I think the biggest fear for soon-to-be athlete vegetarians, or people seeking a semi-vegetarian eating routine, is the worry about getting enough protein. One of the main reasons people turn to vegetarianism is the desire to add more fruits, veggies and non-meat protein in the diet, in replacement for higher calorie and fat foods. However, I find that many people quit the meat-free lifestyle just when they are learning to enjoy the addition of fruits, veggies and non-meat protein because they are constantly hungry. First off, when a large amount of calories are cut out from the diet, it is likely that you will feel hungry and your body will ask for more food. The trick to eating vegetarian is to well, eat more vegetarian-friendly food. Now, just because a food doesn't have meat in it, doesn't mean that you can eat as much as you want of it. For a good part of my vegetarian life, I lived off cheese, cheese and more cheese. Cheese on anything and everything because I don't eat meat. However, that was super unhealthy and I'm glad I learned to appreciate the value of fruits, veggies and vegetarian protein. I think the first part of being a vegetarian is to learn to enjoy fruits and veggies. Although beans and rice are great complementary proteins for a vegetarian, you will likely fill up on a salad with less calories than filling up on a big portion beans and rice. But, if you are only eating salads, you are likely to feel hungry an hour or so after your meal. If you are thinking about a more vegetarian-friendly eating routine, I don't recommend eating only fruits and veggies for all meals and snacks. Obviously, you need some quality protein with a high biological value to repair damaged tissues after a workout. But then again, who says you can't fill up on veggies? There are many nights during the week where Karel and I will have a huge salad for dinner. But this isn't the typical $5 side salad at a restaurant that is filled with iceberg lettuce, a few baby tomatoes, 2 cucumbers, bacon bits and croutons..and a side of fat-free dressing. I'll be honest, the first few weeks (or months) of eating vegetarian are tough because you are learning how to prepare balanced meals and feel satisfied after the meal. For many people, it is really easy to fill up on a huge salad and then feel starved 1 hour later and then justify your "saved" calories by eating a high calorie desert.

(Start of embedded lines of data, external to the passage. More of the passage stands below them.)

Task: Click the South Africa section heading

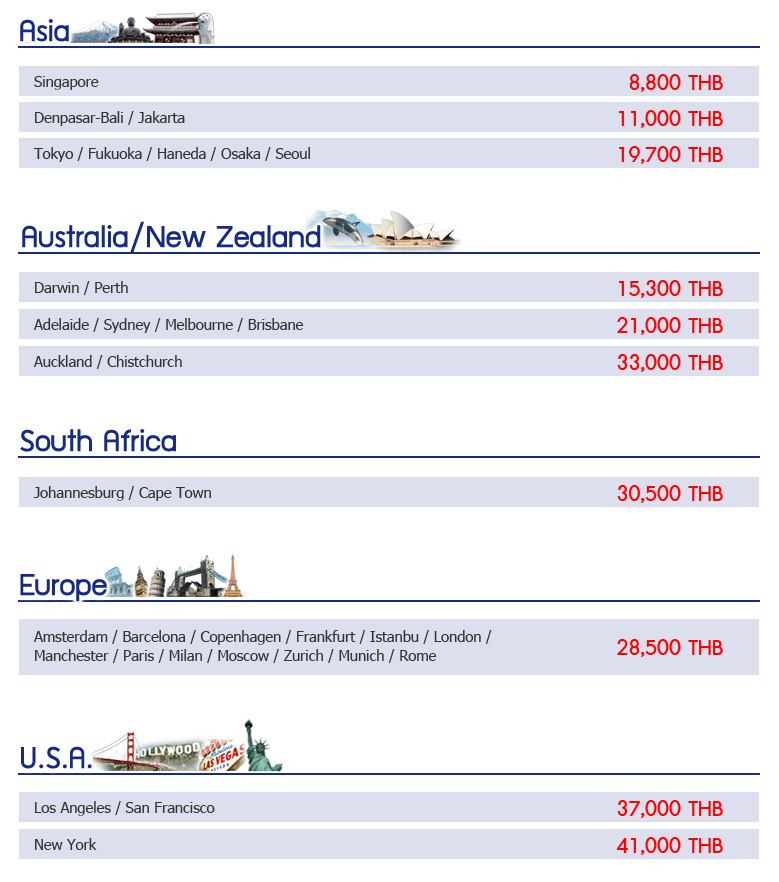Action: tap(98, 441)
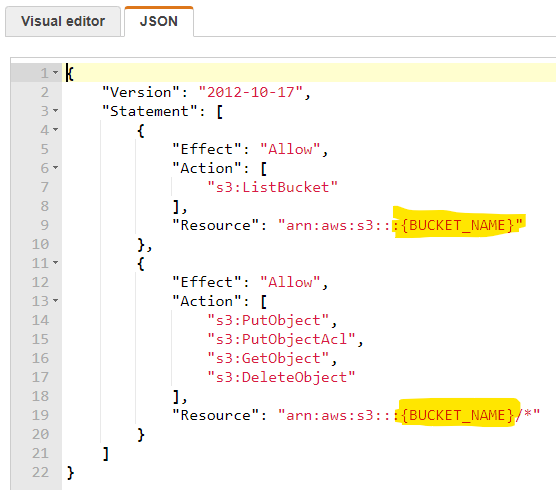Image resolution: width=556 pixels, height=490 pixels.
Task: Click the "s3:PutObject" action line
Action: point(268,320)
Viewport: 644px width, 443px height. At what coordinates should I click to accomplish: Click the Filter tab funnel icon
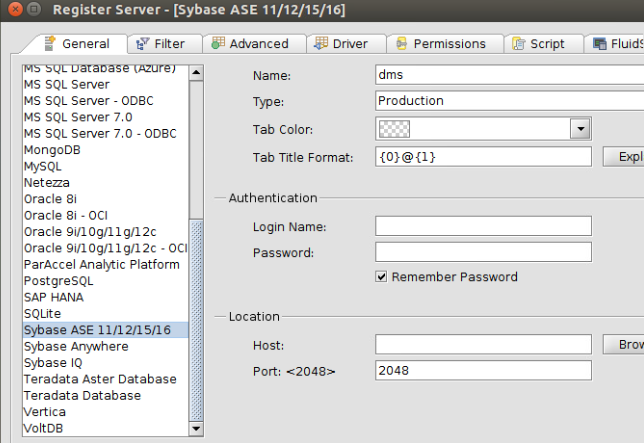pyautogui.click(x=142, y=44)
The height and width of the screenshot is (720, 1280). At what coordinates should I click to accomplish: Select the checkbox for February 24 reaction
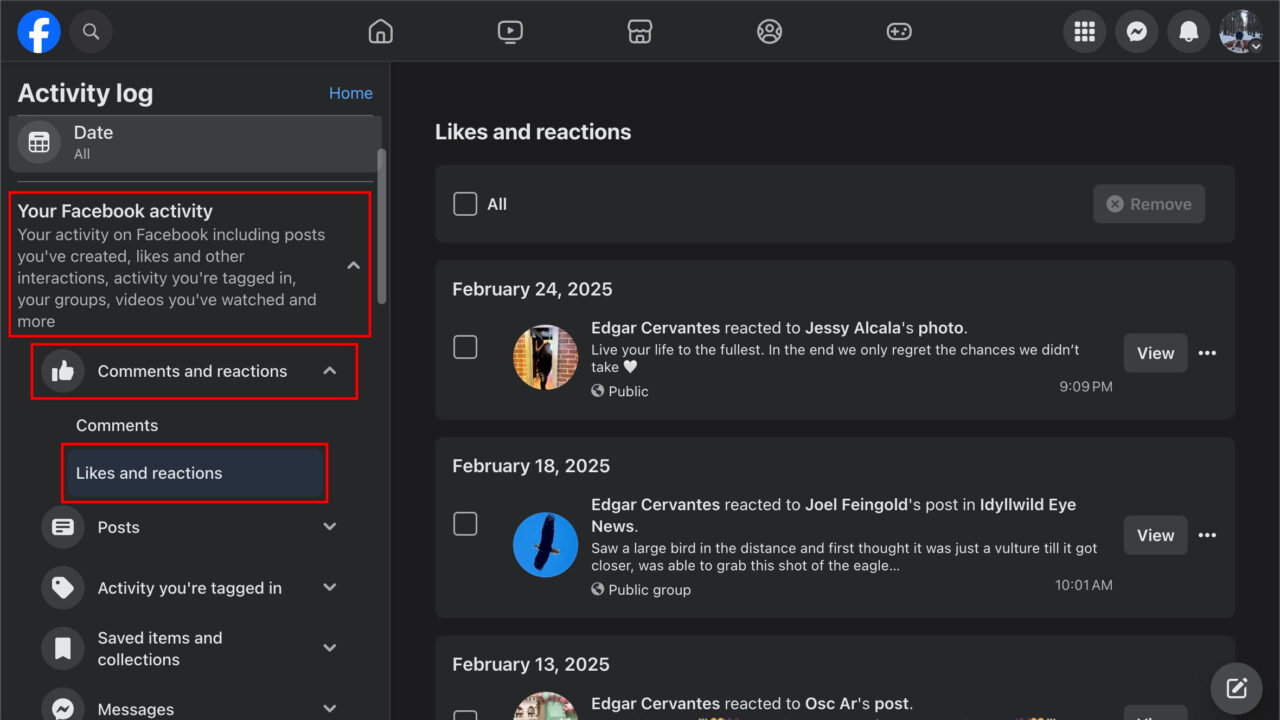[x=465, y=346]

In order to feel satisfied at my meal and not feel starved an hour later, I love dressing up my salads with nuts, fruits and an assortment of veggies. But with my salad I always have protein and healthy fats. For our meal last night I wanted to create a meal that any vegetarian or non-vegetarian would enjoy without feeling like they are in veggie-overload. The majority of my plate is my salad. In my salad (which I made a huge salad for other meals in the week) I have: cucumbers chives hard boiled egg whites (w/ 1/2 yoke) trail mix (nuts, soy nuts, raisins) tomatoes celery romaine lettuce carrots I topped my salad w/ salsa and a little shredded cheese
For my sides: Chickpeas, beans, mushrooms and onions - cooked in 1/2 tbsp olive oil and seasoned with pepper and 1 tsp of horseradish
Long grain rice - cooked in the microwave WITHOUT the seasoning packet in the box. I added my own seasonings of cayenne, pepper and no salt garlic and herb.
Tofu - 1/2 block firm tofu cut in cubes, cooked in 2 tsp olive oil and seasoned with paprika
Protein and carb content of higher protein foods in the meal: (I am not a high-calorie eater so the portions I listed are likely to be small compared to Karel or other individuals...thus, with bigger portions you will eat more protein, carbs and calories)
1 Hard boiled egg white - 3.6g protein, .2g carb 4 medium Mushrooms - 2.2g protein, 2.4g carb 1/4 cup long grain rice - 1.3g protein, 11.2g carb 1/4 cup black beans - 3.8g protein, 10.2g carb 1/4 cup chickpeas - 3g protein, 13.6g carb 1/4 block tofu - 6.6g protein, 1.4g carb 5 slices tomato - 1.2g protein, 5.3g carb 3 baby carrots - 2.5g protein .5 oz trail mix - 3g protein, 5.5g carb Total: 27.2g protein
Compared to 1 can tuna: 28.8g protein
Although I haven't had a fish or animal protein in almost 16 years I think I would enjoy my selection of foods to feel satisfied at my meal compared to 1 can of tuna. Don't forget your water! For me, no meal is complete without my 20 ounce water bottle (filled with water) at every meal. Even Karel is satisfied after our meals...and that's saying a lot for someone who loves to eat! Although I have spent 16 years learning to live a balanced and healthy life, spend a few days swapping out our higher calorie and fat foods for more fruits, veggies and non-meat protein and see if you can find enjoyment of eating less calories and still feeling satisfied at your meal?
What's your favorite non-meat protein or vegetarian dish?